[[ TEXT UNDER STUDY, beginning ]]
As an investor and businessman, he became a multi-millionaire, and had a significant business career. Lawless was director of both the Supreme Life Insurance Company and Marina City Bank. He was also a charter member, associate founder, and President of Service Federal Savings and Loan Association in Chicago.

==Philanthropy==
Most of his philanthropy involved starting a number of dermatology programs in Israel. Lawless donated $160,000 ($ in current dollar terms) in 1957 to, spearheaded a Chicago fundraising drive for, and established the 35-bed Lawless Department of Dermatology in Beilinson Hospital (later known as the Rabin Medical Center), near Tel Aviv, Israel. He also created the T. K. Lawless Student Summer Camp Program for Talented Children for the scientific training for Israeli children at the Weizmann Institute of Science, in Rehovot, Israel; the Lawless Clinical and Research Laboratory in Dermatology of the Hebrew Medical School in Jerusalem, Israel. He became well acquainted with Chaim Weizmann, Israel's first president. He thus repaid support received from Jewish doctors in obtaining his appointment to his position at the University of Paris. In 1969 he said: "I'm simply trying to repay a debt of gratitude." He explained his philanthropy for Israel and Jewish causes by pointing out that when he was a child in New Orleans, a Jewish peddler there was always kind to his family, a Jewish professor (Maurice Lenz) had helped him at Columbia University, and he also recalled another Jewish friend. In the 1960s, he worked for the Israel Bonds drive and purchased a large number of the bonds. In December 1967, on his fifth trip to Israel he made a donation establishing a fund to repair and restore ancient Biblical archeological discoveries at the Israel Museum in Jerusalem, his fifth project in Israel.
[[ TEXT UNDER STUDY, end ]]
[[ INFORMATION SUPPLIED, beginning ]]
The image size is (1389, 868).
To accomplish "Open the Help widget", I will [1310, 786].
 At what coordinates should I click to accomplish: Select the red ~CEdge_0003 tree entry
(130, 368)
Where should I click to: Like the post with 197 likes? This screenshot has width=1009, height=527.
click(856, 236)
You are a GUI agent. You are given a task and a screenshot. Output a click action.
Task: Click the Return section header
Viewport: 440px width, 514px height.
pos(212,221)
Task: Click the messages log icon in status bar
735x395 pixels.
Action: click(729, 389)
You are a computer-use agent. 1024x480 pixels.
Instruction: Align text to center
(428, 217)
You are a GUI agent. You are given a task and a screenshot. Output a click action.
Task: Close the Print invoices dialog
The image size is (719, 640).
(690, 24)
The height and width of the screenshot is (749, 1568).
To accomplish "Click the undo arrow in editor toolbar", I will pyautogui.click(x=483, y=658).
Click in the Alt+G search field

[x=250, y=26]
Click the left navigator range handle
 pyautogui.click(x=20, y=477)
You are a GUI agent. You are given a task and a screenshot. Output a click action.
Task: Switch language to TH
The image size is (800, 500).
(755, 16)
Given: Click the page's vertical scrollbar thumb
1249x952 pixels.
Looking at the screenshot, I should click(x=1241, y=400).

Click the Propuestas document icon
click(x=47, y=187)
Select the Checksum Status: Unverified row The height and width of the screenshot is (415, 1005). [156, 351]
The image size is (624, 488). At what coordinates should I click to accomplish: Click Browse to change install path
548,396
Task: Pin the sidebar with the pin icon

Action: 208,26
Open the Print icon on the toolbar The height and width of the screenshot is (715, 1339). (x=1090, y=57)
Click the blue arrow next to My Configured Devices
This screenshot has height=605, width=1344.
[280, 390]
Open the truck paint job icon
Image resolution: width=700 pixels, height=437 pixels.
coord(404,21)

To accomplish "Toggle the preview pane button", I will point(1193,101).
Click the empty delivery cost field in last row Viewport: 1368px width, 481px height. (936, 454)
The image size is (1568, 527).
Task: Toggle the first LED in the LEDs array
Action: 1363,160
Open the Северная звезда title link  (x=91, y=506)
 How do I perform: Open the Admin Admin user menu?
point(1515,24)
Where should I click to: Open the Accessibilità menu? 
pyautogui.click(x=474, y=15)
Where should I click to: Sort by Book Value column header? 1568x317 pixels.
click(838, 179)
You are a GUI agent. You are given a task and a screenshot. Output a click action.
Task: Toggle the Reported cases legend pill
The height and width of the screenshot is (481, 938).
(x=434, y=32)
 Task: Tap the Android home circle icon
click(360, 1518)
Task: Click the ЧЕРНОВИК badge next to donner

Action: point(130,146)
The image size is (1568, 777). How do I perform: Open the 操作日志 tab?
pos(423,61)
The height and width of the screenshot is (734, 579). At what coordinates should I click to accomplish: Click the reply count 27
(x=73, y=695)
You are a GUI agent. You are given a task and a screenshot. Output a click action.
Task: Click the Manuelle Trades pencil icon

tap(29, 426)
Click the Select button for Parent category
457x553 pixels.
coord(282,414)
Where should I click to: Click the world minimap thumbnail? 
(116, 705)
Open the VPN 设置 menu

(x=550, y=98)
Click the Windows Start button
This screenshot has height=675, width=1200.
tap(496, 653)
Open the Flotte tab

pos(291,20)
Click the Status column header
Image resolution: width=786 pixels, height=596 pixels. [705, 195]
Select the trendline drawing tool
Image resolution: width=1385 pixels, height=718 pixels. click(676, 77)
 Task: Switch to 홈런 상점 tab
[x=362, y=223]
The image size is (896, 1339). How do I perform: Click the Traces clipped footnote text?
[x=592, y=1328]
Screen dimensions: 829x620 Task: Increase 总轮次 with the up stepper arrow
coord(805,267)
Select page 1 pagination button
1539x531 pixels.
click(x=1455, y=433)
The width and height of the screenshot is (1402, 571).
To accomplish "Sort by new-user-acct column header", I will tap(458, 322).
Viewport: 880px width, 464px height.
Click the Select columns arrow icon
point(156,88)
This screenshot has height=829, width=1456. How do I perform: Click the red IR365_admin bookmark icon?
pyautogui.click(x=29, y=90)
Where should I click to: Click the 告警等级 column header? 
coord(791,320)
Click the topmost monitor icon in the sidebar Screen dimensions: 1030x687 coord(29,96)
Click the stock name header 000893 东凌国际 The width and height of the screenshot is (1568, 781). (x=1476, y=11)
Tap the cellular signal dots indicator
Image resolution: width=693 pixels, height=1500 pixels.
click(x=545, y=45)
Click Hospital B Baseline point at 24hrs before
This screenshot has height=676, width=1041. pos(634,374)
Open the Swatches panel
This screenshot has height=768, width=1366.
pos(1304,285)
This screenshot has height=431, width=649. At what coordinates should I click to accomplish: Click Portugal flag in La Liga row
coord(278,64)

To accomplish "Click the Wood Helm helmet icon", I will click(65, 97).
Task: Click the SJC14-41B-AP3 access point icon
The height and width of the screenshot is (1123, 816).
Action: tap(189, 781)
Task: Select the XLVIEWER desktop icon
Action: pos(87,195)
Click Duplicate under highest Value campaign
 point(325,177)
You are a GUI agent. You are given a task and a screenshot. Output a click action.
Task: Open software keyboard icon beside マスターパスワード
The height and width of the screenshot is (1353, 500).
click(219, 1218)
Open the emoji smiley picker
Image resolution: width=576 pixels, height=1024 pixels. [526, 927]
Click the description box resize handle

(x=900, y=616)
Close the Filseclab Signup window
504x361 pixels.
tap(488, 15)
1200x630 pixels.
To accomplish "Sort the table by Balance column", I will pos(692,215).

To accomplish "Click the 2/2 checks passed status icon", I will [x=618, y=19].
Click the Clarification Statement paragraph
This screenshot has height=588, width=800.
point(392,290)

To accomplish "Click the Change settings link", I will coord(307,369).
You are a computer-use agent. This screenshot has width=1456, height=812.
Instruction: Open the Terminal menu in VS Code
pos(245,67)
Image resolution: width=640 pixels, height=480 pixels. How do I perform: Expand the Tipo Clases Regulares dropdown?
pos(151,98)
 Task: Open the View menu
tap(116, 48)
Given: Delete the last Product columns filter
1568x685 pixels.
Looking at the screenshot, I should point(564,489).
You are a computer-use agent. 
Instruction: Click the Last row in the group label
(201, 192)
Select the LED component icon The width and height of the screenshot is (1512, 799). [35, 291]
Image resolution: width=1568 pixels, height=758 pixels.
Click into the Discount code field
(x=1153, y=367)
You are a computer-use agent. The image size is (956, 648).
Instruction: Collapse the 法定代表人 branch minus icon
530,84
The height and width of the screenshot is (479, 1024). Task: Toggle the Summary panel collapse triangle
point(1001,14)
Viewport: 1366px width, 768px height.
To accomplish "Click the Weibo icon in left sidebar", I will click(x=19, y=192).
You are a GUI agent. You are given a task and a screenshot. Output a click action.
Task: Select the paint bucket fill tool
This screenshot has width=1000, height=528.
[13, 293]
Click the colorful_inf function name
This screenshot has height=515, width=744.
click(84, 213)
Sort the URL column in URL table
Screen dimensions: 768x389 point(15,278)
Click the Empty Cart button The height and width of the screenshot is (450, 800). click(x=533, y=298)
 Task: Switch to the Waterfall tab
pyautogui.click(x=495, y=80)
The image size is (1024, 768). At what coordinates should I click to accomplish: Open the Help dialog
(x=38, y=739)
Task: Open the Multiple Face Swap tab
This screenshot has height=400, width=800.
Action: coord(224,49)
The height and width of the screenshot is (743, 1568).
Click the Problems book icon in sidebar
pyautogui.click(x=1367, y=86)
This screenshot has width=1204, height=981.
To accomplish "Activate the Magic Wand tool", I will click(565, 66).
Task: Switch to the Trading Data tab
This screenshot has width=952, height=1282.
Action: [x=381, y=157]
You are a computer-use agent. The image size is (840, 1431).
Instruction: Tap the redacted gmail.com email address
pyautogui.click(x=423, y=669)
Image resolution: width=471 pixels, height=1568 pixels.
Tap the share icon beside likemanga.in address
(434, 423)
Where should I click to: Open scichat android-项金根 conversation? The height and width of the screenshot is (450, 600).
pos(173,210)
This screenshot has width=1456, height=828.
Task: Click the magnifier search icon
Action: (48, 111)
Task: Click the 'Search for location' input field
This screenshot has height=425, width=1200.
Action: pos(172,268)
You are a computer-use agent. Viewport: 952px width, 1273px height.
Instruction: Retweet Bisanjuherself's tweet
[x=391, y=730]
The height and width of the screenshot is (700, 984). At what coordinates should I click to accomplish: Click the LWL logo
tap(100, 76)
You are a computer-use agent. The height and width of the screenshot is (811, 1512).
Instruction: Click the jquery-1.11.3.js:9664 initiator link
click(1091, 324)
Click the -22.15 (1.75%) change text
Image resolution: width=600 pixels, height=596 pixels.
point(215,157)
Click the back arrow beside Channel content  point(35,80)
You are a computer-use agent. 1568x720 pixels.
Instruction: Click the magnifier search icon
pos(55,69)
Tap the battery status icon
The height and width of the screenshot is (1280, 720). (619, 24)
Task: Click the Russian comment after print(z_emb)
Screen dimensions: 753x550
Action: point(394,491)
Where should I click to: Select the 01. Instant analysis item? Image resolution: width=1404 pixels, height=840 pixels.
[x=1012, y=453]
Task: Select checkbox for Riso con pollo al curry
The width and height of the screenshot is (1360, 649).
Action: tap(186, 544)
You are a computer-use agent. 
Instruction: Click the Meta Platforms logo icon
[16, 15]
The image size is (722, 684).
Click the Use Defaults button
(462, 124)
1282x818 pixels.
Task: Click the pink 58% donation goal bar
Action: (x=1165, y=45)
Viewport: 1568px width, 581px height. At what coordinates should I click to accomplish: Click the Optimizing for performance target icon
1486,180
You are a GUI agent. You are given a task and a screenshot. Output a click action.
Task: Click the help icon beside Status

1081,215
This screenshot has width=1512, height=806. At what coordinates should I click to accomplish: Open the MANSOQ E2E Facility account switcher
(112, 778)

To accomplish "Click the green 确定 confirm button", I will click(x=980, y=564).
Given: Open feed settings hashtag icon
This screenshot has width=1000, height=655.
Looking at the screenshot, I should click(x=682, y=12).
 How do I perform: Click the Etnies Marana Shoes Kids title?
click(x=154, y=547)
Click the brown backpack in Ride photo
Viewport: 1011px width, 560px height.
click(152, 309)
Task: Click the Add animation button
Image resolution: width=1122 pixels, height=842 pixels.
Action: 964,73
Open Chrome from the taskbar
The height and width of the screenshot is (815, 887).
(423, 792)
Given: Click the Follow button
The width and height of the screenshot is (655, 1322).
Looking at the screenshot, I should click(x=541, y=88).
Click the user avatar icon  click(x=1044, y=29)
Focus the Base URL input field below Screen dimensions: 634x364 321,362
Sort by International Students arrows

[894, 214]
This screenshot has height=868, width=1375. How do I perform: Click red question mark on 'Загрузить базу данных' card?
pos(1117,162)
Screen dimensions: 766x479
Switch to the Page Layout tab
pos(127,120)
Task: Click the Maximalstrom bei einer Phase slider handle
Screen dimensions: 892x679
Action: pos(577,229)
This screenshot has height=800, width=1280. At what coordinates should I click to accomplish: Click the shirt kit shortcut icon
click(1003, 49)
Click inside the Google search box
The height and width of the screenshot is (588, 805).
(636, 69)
[[ INFORMATION SUPPLIED, end ]]
WHAT IS BEING ASKED:
Pick up the passage on T. K. Lawless's business career and philanthropy after its last sentence and keep writing it. The data above has nothing to do with the passage on T. K. Lawless.

EXERCISE RESPONSE:
Lawless also supported Roosevelt University's Chemical Laboratory and Lecture Auditorium, in Chicago, and Lawless Memorial Chapel at Dillard University, in New Orleans. In 1959, he was elected president of the Dillard University Board of Trustees. In 1967, ground was first broken for the Theodore K. Lawless Gardens, in his honor and of which he was a principal, a 13-acre 514-unit middle-income housing project at 35th and Rhodes Avenue on Chicago's South Side. He also served as chairman of the board of trustees of Talladega College, chairman of the American Missionary Association and Division of Higher Education of the Congregational and Christian Church, and director of Youth Services of the B'nai B'rith Foundation.

He died in Michael Reese Hospital in Chicago at age 78 on May 1, 1971. Lawless left $150,000 ($ in current dollar terms) of his $1.25 million ($ in current dollar terms) estate to the American Committee of the Weizmann Institute, a New York research institution.

==Honors==
Lawless won the Harmon Award in Science for outstanding work in medicine in 1929.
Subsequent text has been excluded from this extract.